Napoli, gli spazi liberati sono beni di tutti

Dallo scorso primo giugno sette spazi a Napoli non sono stati assegnati ma riconosciuti come “spazi che per loro stessa vocazione - collocazione territoriale, storia, caratteristiche fisiche - sono divenuti di uso civico e collettivo, per il loro valore di beni comuni". Tutto è nato nel 2012 con l'esperienza del vecchio Asilo Filangiari nel centro storico della città

di Anna Spena

Delibera di giunta 446 del 2016. Dallo scorso primo giugno sette spazi a Napoli non sono assegnati ma riconosciuti come “spazi che per loro stessa vocazione (collocazione territoriale, storia, caratteristiche fisiche) sono divenuti di uso civico e collettivo, per il loro valore di beni comuni”.

Parliamo di Villa Medusa e l’ex Lido Pola a Bagnoli, l’ex Opg (ex Monastero S. Eframo nuovo) e il Giardino Liberato (ex Convento delle Teresiane) a Materdei, l’ex Conservatorio di Santa Fede (Liberata) e lo Scugnizzo Liberato (excarcere Filangieri ex Convento delle Cappuccinelle) al centro storico insieme alla ex Schipa a via Salvator Rosa. Modelli “liberati”, stanno sperimentando nuovi modi di essere nella comunità.

«A differenza dei progetti che in genere sono partoriti dal comune», racconta Anna attivista dell’Asilo Filangieri, nato nel 2012, «il progetto non è stato pensato e poi realizzato, ma il contrario. Gli spazi inutilizzati e abbandonati di Napoli rappresentavano una necrosi. Dei gruppi di attivisti hanno deciso di aprirli e trasformarli in dei luoghi aperti al quartiere».

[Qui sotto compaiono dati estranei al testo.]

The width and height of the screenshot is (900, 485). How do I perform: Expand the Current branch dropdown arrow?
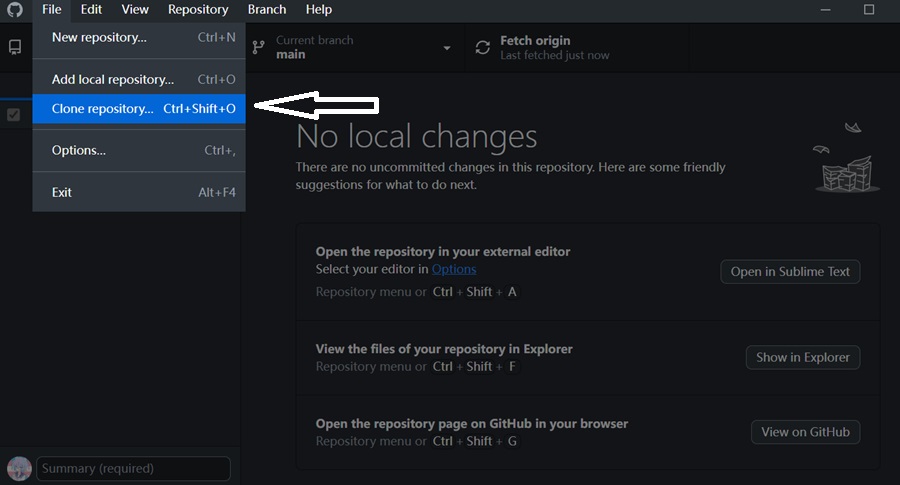point(447,48)
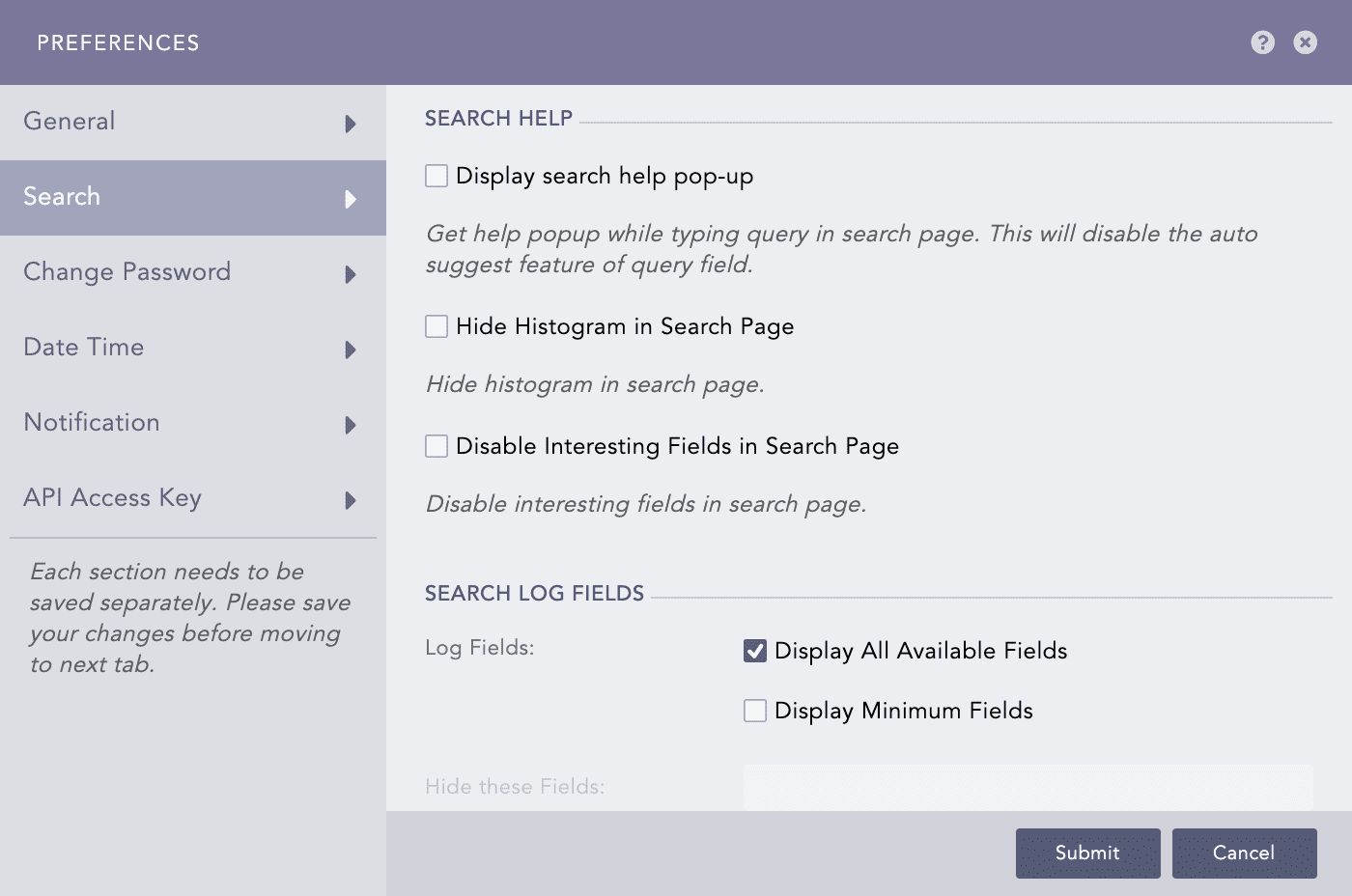
Task: Expand the General section arrow
Action: [x=350, y=123]
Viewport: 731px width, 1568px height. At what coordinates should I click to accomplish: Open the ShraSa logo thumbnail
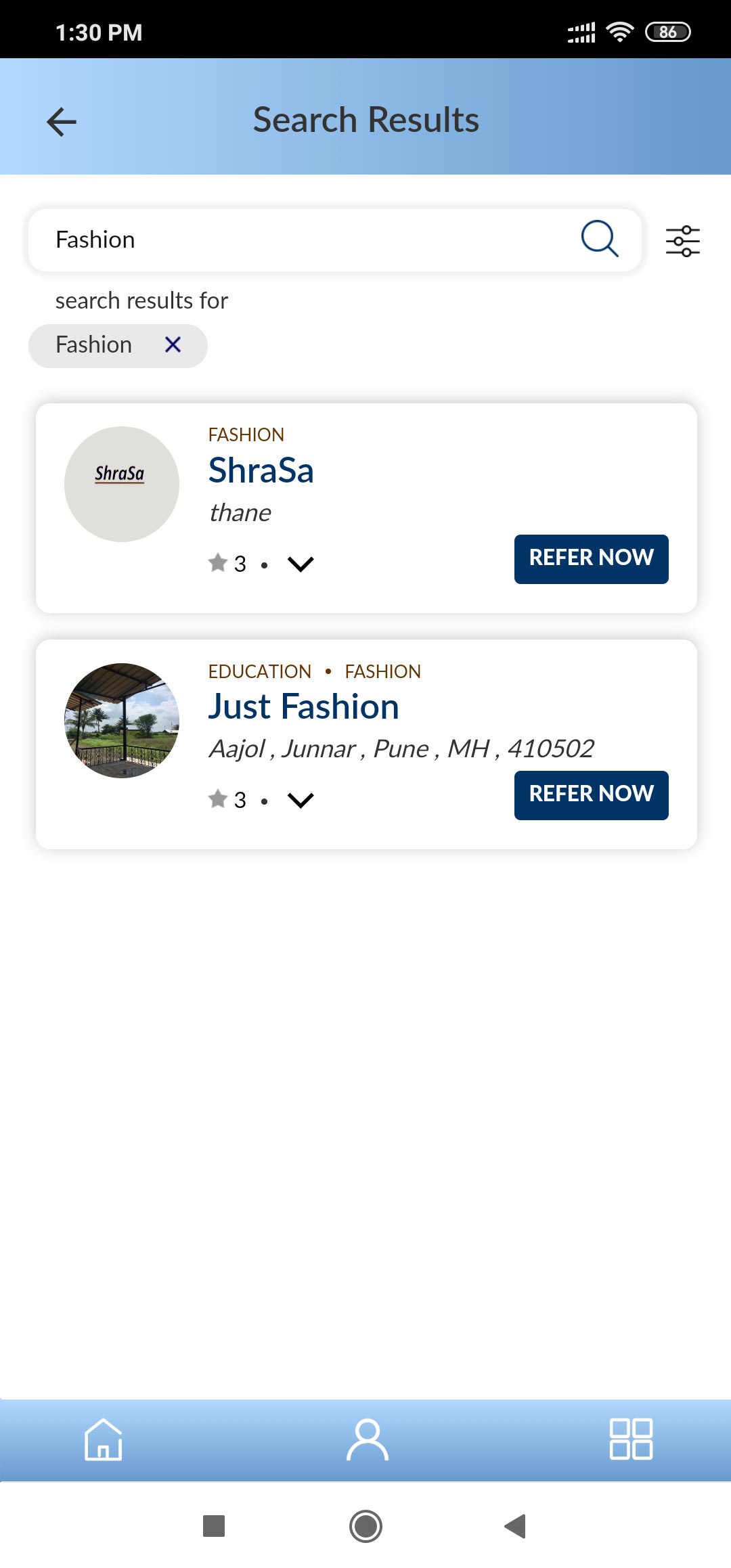point(122,484)
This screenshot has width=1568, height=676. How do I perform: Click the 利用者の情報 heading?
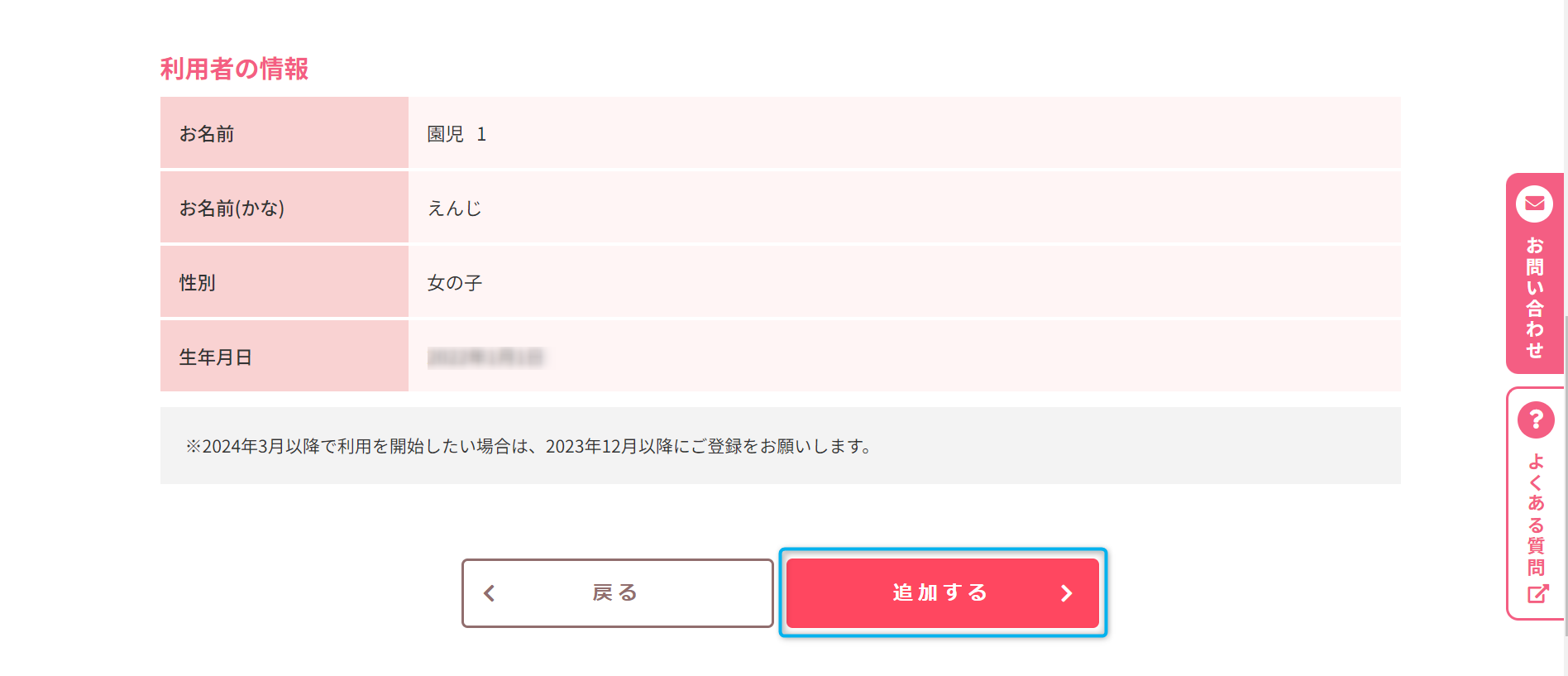(x=234, y=69)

Comunità informali. Gruppi di giovani. Luoghi liberati. L’idea è quella di implementare all’interno degli spazi laboratori e progetti che vadano a supportare la fasce più deboli della popolazione.

«Laboratori di teatro, di riciclo, dopo scuola per i bambini», spiega Anna, «tutto quello che vada a beneficio della comunità. L’asilo, ad esempio, venne occupato da un gruppo di artisti nel 2012: poi gli attivisti si sono organizzati. Per noi spazio non è di nessuno, tutti lo usano e lo lasciano come l’hanno trovato. Ci troviamo volta alla settimana per fare delle Assemblee aperte a tutti dove ognuno può dire la sua. L’idea che sta alla base di tutto è che la proprietà pubblica viene prima rispetto a quella privata».

A carico del comune ci sono le utenze della struttura e gli stipendi dei vari custodi che rimangono sempre negli spazi per non lasciarli incustoditi. «Non riconosciamo in nessun amministratore il proprietario di questi beni ma soggetti che ne hanno una responsabilità pro tempore. E per questo anche le/gli abitanti di questi beni comuni non si sentono, né ora né mai, i loro proprietari. Noi partecipiamo attivamente alla loro gestione e sperimentiamo altri modelli culturali, politici, economici e relazionali».